Financing is another obstacle. Urban renewal projects are public welfare-oriented, with long investment cycles. The high upfront costs of renewable installations, coupled with the absence of dedicated fiscal support, have dampened private sector enthusiasm. Complex rooftop ownership in older residential communities further complicates efforts to share revenue from power generation among homeowners, property managers and investors.

04 A three-pronged path forward

To overcome these barriers, a coordinated approach is needed.

At the policy level, cross-departmental coordination among housing and urban-rural development, energy and other related authorities must be strengthened to ensure that energy planning is integrated in renewal projects from the outset. Minimum renewable energy thresholds for public buildings, specialized subsidies for aging structures and pilot programs for zero-carbon industrial parks should be rolled out during the 15th Five-Year Plan period.

Technologically, a customized matrix of renewable solutions should be developed based on local conditions. Demonstration projects in old residential communities, commercial complexes and brownfield sites such as former factories and manufacturing plants can serve as catalysts for broader adoption.

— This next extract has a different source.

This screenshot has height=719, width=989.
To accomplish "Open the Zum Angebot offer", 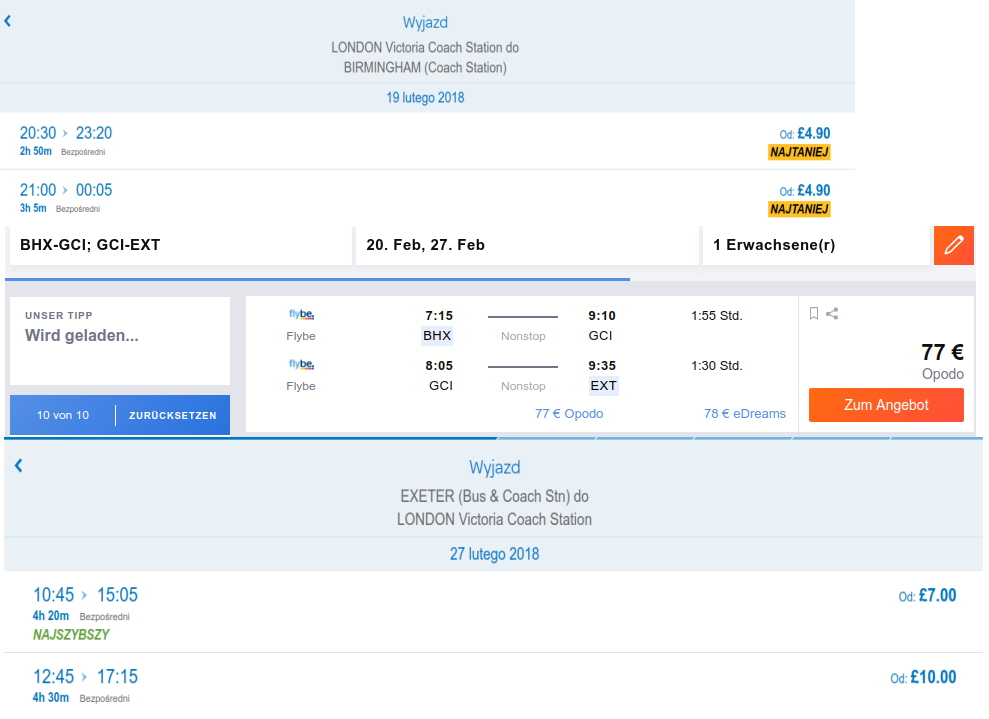I will [x=886, y=405].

On the financing front, reliance on government spending must be tempered. National strategic resources, including the national low-carbon transition fund, a milestone initiative introduced in the government work report delivered by Premier Li Qiang to the NPC session on March 5, can provide vital support for capital-intensive projects through risk-sharing mechanisms. Green real estate investment trusts and green bonds offer pathways to mobilize private capital. Third-party service models, in which specialized companies assume responsibility for energy facility investment and long-term operation and maintenance, can also help close the funding gap.

Equally important is the creation of mechanisms that allow ordinary residents to benefit directly. Building on the carbon emission rights trading system established by the new Ecological and Environmental Code, pilot programs for individual carbon accounts or green energy credits could convert household-level carbon reductions into tangible economic returns—igniting public participation from the ground up.

As China enters the 15th Five-Year Plan period, urban renewal is being redefined. It is no longer about facades and facelifts. It is about embedding renewable energy into the very fabric of the city, into its buildings, its infrastructure and its daily rhythms.